CN217007452U - Current sampling circuit of portable energy storage inversion module - Google Patents

Abstract

The utility model discloses a current sampling circuit of a portable energy storage inversion module, relates to the technical field of power electronics, and solves the technical problems of large occupied space and high cost of the current sampling circuit in the prior art. The device comprises a current sampling module and a current amplifying module connected with the current sampling module, wherein the current sampling module is provided with a copper foil, and the current is sampled through the copper foil; the current amplification module is used for amplifying the sampled current. The circuit of the utility model has simple structure, small occupied space area and low cost, and has market popularization value.

Description

Current sampling circuit of portable energy storage inversion module

Technical Field

The utility model relates to the technical field of power electronics, in particular to a current sampling circuit of a portable energy storage inversion module.

Background

In a low-voltage high-current sampling circuit (such as an energy storage inverter module), a sampling resistor or a HALL current sensor is often used to realize the collection and detection of current in the circuit, so as to achieve current-limiting protection and EDS protection.

In the process of implementing the utility model, we find that at least the following problems exist in the prior art:

firstly, a plurality of sampling resistors are adopted for sampling and detecting current, so that the occupied space is large, the volume of a product is influenced, and the product is inconvenient to carry;

secondly, the HALL current sensor is expensive, increasing the cost of the product, and not conducive to market promotion.

SUMMERY OF THE UTILITY MODEL

The utility model aims to provide a current sampling circuit of a portable energy storage inverter module, and aims to solve the technical problems that the current sampling circuit occupies a large space and is high in cost in the prior art. The technical effects that can be produced by the preferred technical scheme of the technical schemes provided by the utility model are described in detail in the following.

In order to achieve the purpose, the utility model provides the following technical scheme:

the utility model provides a current sampling circuit of a portable energy storage inversion module, which comprises a current sampling module and a current amplification module connected with the current sampling module; the current sampling module is provided with a copper foil, and the current of the energy storage inversion module is sampled through the copper foil; the current amplification module is used for amplifying the sampled current.

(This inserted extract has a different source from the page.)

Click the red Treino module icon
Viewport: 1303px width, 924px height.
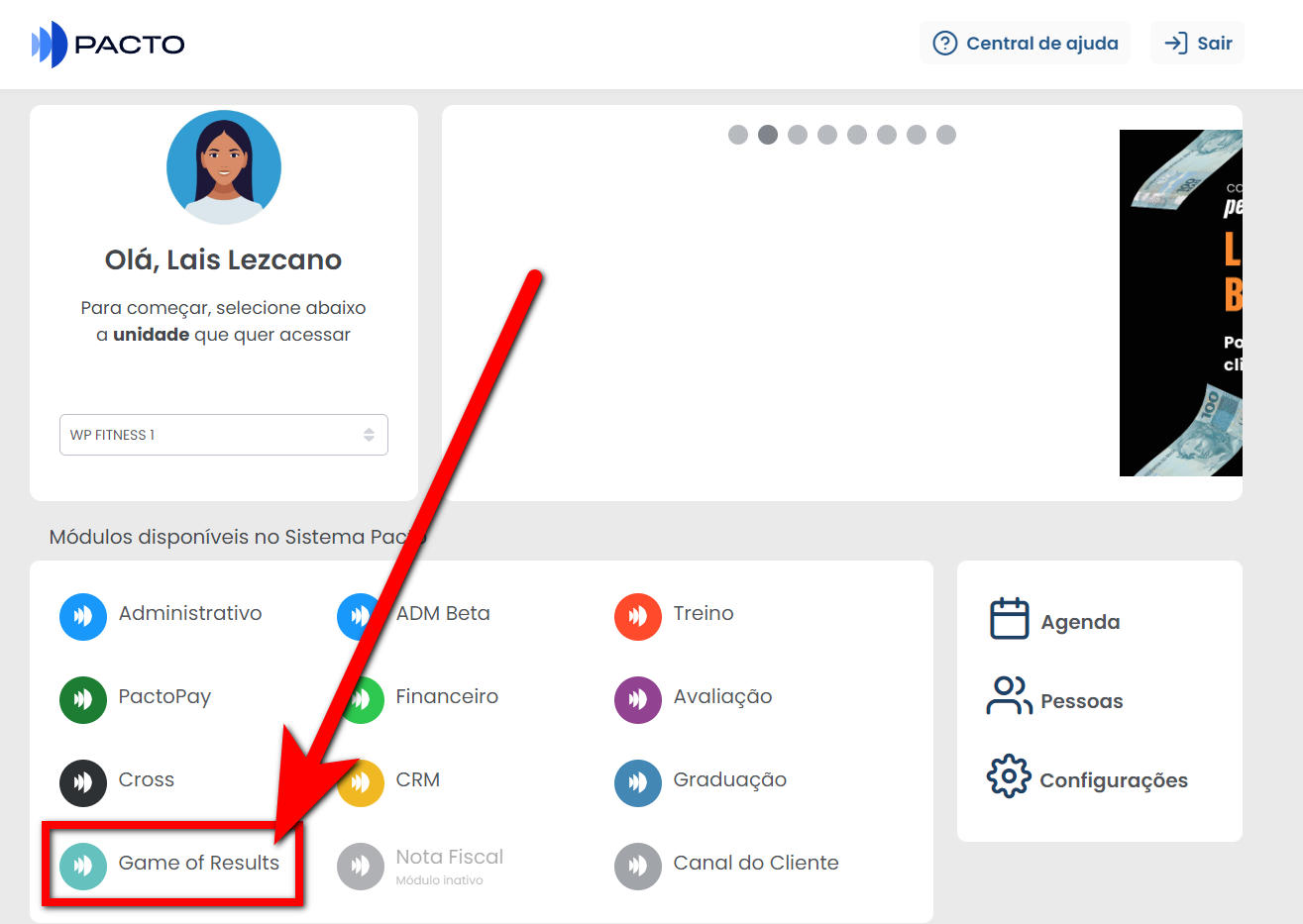coord(637,616)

Preferably, the current sampling module further includes a first resistor R1, a second resistor R2, a first capacitor C1, and a second capacitor C2; two ends of the copper foil are respectively connected with one end of the first resistor R1 and one end of the second resistor R2; the other end of the first resistor R1 and the other end of the second resistor R2 are respectively connected with the two pole plates of the first capacitor C1; one polar plate of the second capacitor C2 is connected with one end of the copper foil, and the other polar plate is grounded.

Preferably, an input end is arranged at the connection position of the copper foil and the first resistor R1, and an input voltage Vin is connected; and an output end is arranged at the joint of the copper foil and the second capacitor C2, and the output voltage of the output end is Vout.

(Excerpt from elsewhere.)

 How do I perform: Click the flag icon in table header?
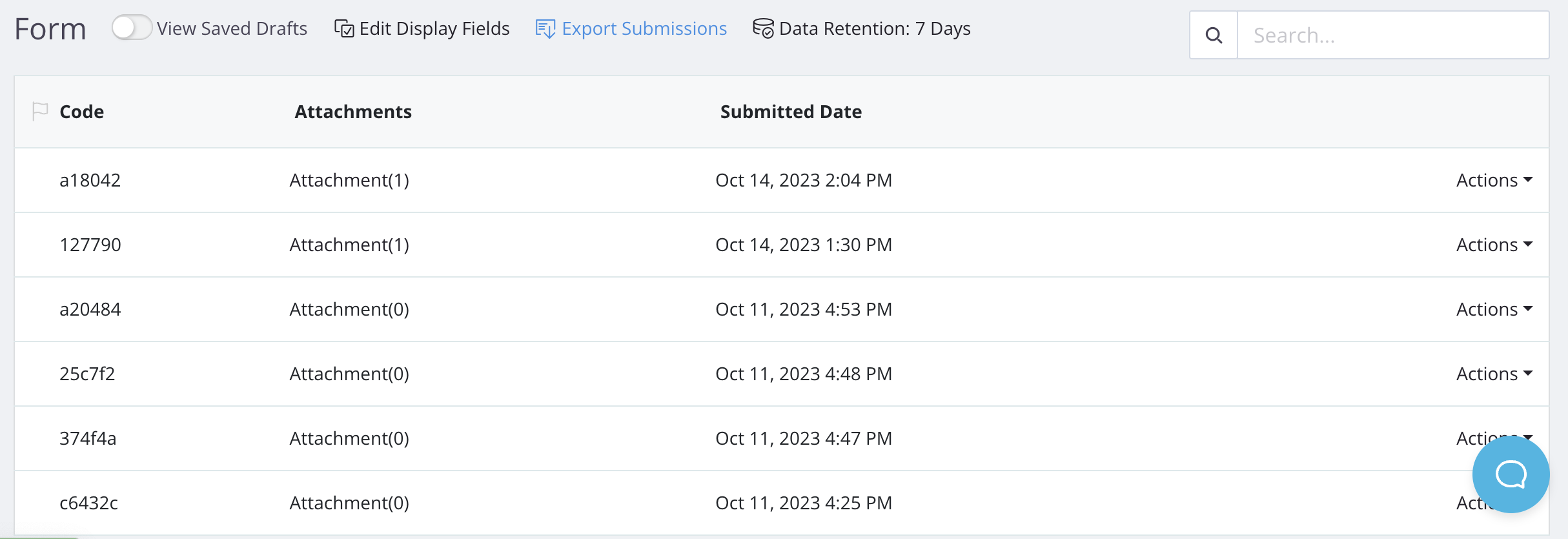[x=40, y=112]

Preferably, the current amplification module includes a differential amplifier EA, a third resistor R3, a fourth resistor R4, a fifth resistor R5, and a third capacitor C3; the input anode of the differential amplifier EA is connected with one end of the third resistor R3, the input cathode thereof is connected with one end of the fourth resistor R4, one end of the fifth resistor R5 and one polar plate of the third capacitor C3, and the output end thereof is connected with the other end of the fifth resistor R5 and the other polar plate of the third capacitor C3; the other end of the third resistor R3 is connected with one end of the first resistor R1 and one polar plate of the first capacitor C1; the other end of the fourth resistor R4 is connected with one end of the second resistor R2 and the other pole plate of the first capacitor C1.

Preferably, the output terminal of the differential amplifier EA outputs a sampled amplified current Isense.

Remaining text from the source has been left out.